(Records for the exercise)

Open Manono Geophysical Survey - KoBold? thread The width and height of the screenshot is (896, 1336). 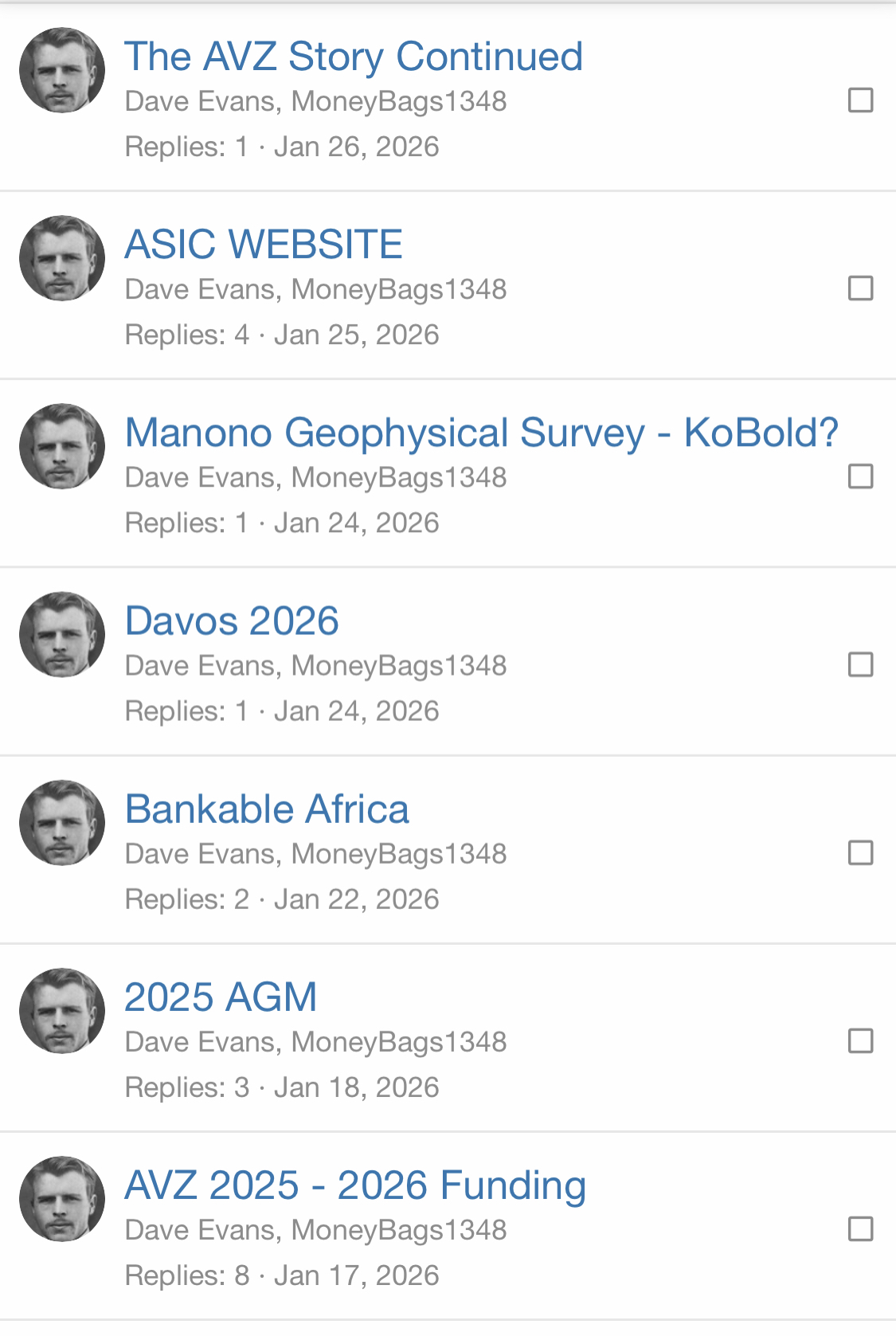(x=482, y=433)
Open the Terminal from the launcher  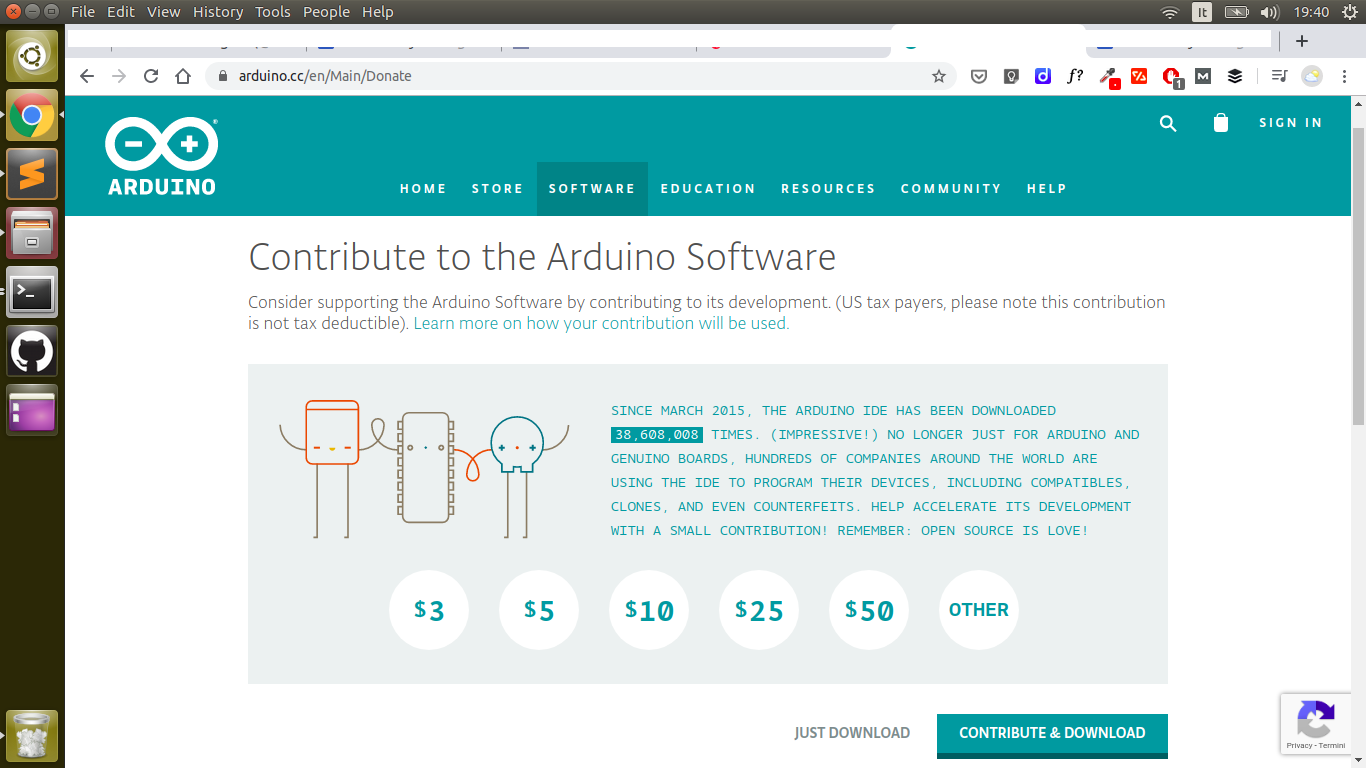point(32,292)
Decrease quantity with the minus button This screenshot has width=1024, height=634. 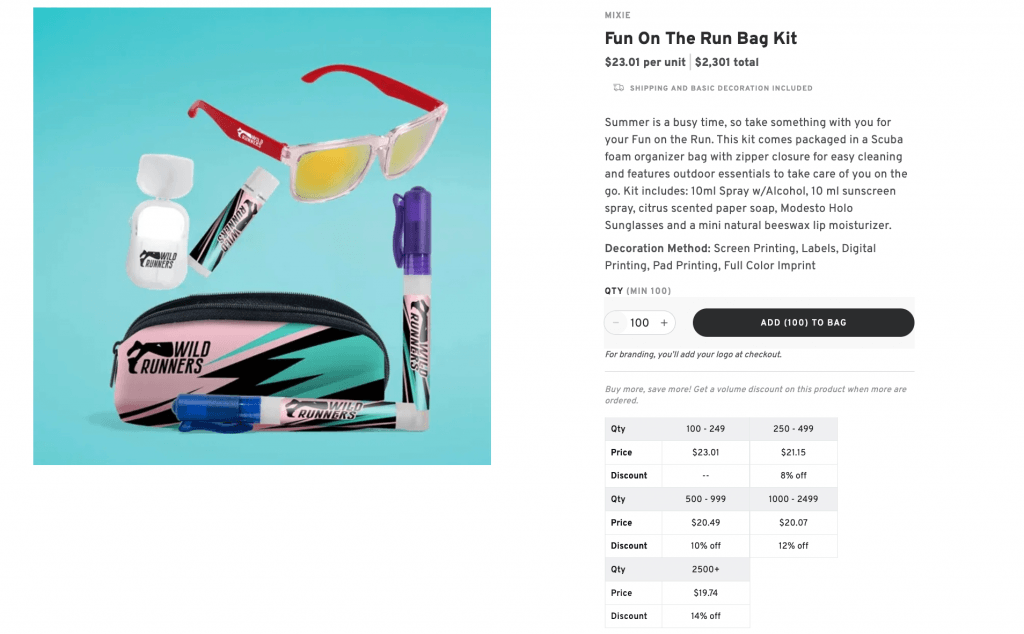pyautogui.click(x=616, y=323)
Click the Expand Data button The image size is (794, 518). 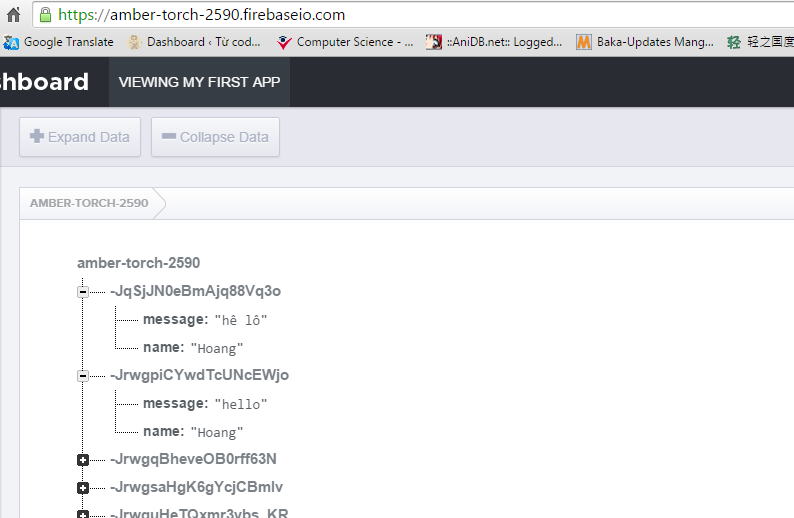click(80, 137)
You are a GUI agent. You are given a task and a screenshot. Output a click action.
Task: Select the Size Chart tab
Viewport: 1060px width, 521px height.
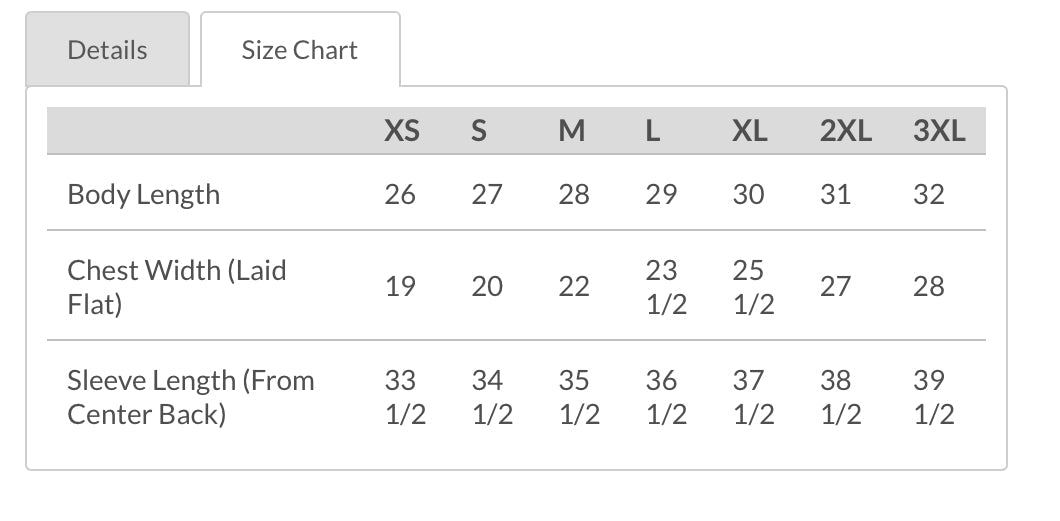[x=300, y=50]
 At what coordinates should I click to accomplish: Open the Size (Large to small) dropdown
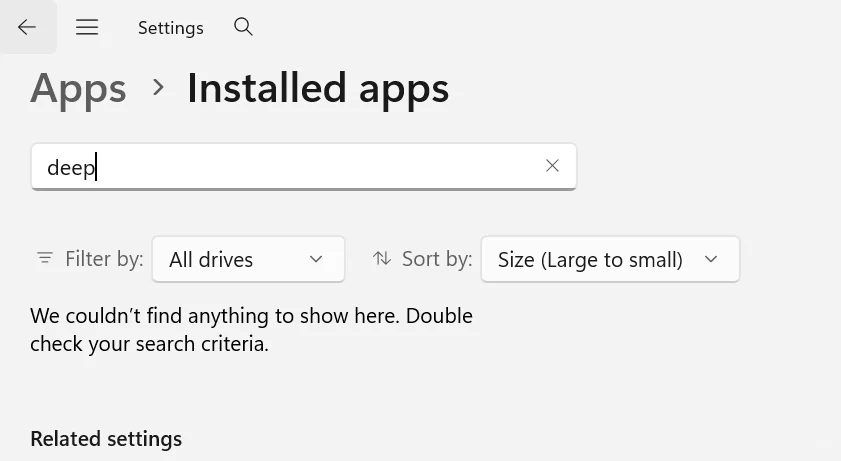click(610, 259)
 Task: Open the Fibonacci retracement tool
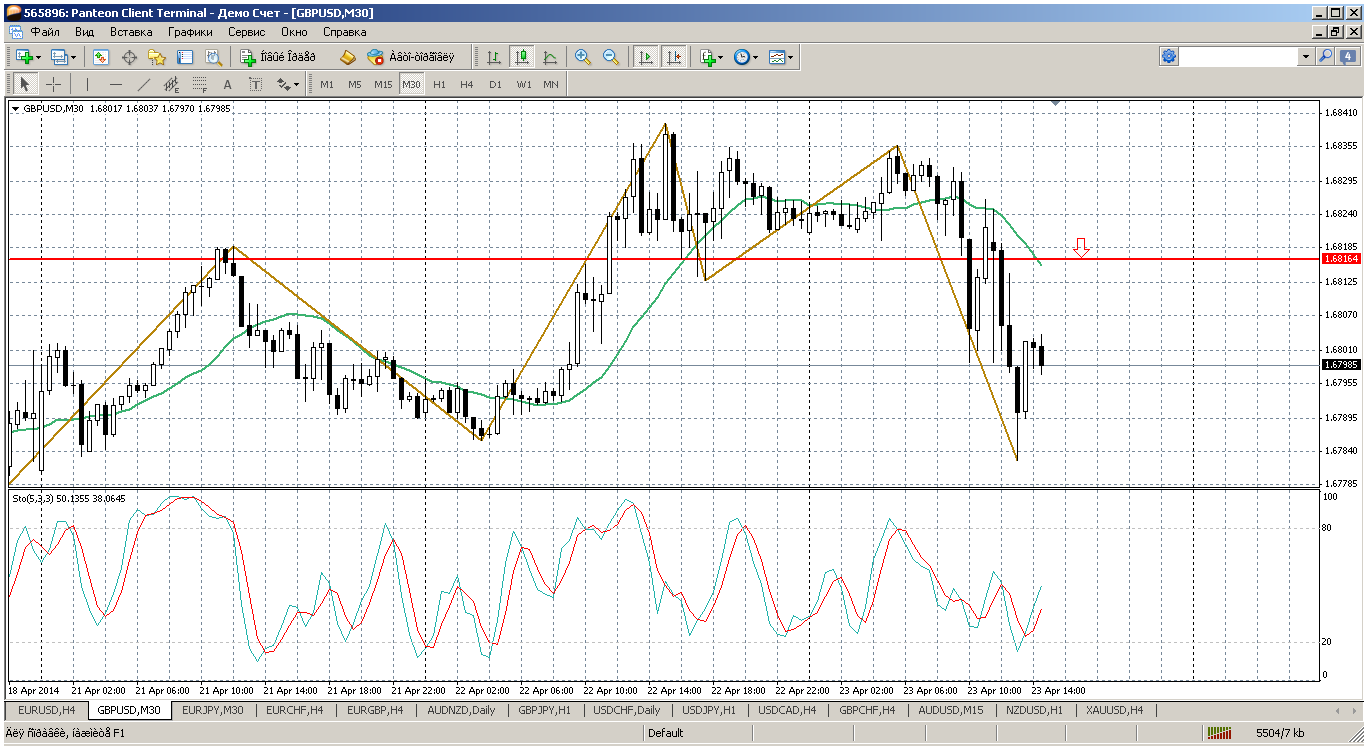click(199, 85)
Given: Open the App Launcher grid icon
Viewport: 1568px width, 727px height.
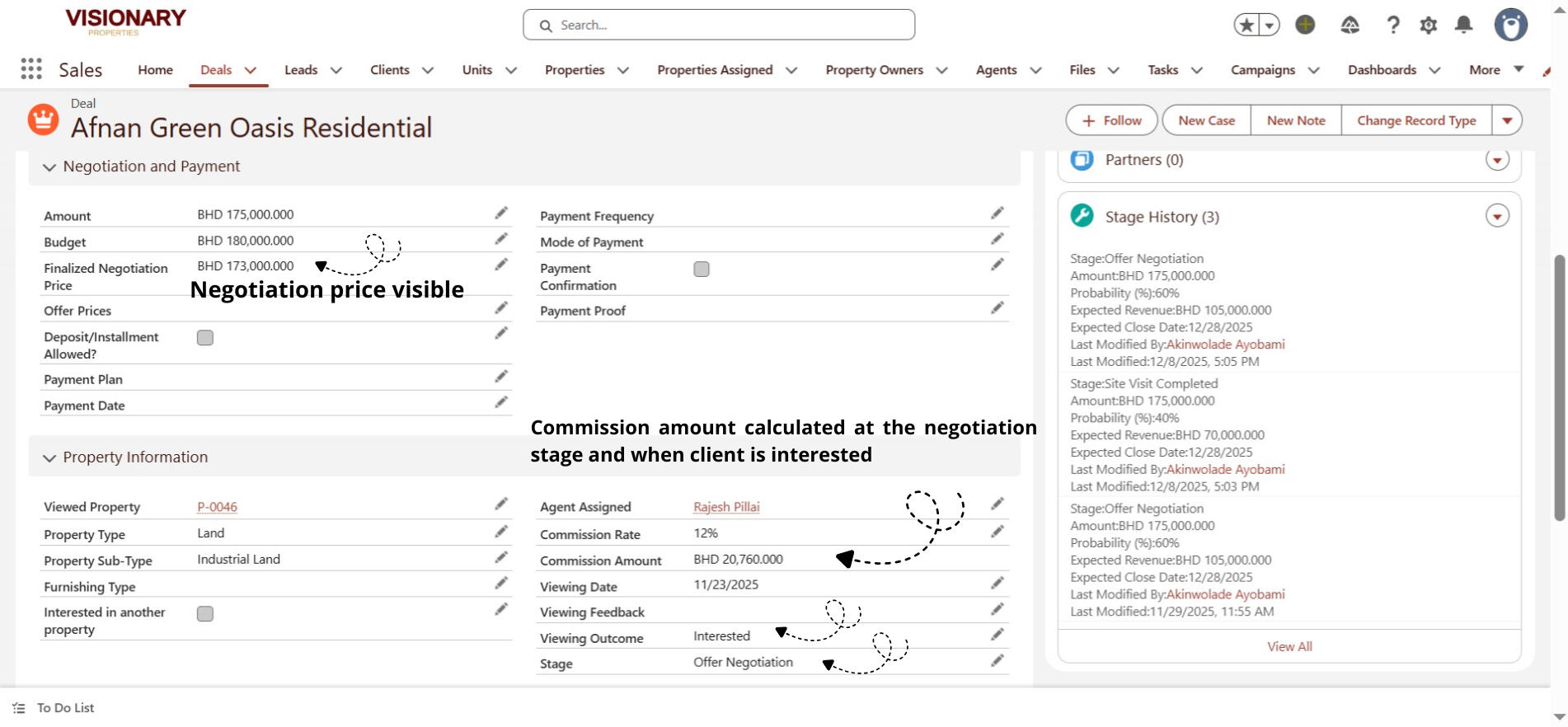Looking at the screenshot, I should point(31,69).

(End Records for the exercise)

Locate "Given: Open the App Launcher grid icon" in the entries above. Copy, exactly and only, the lines from that line to the end, leaving out the pictures.

Solution to this problem:
Given: Open the App Launcher grid icon
Viewport: 1568px width, 727px height.
Looking at the screenshot, I should point(31,69).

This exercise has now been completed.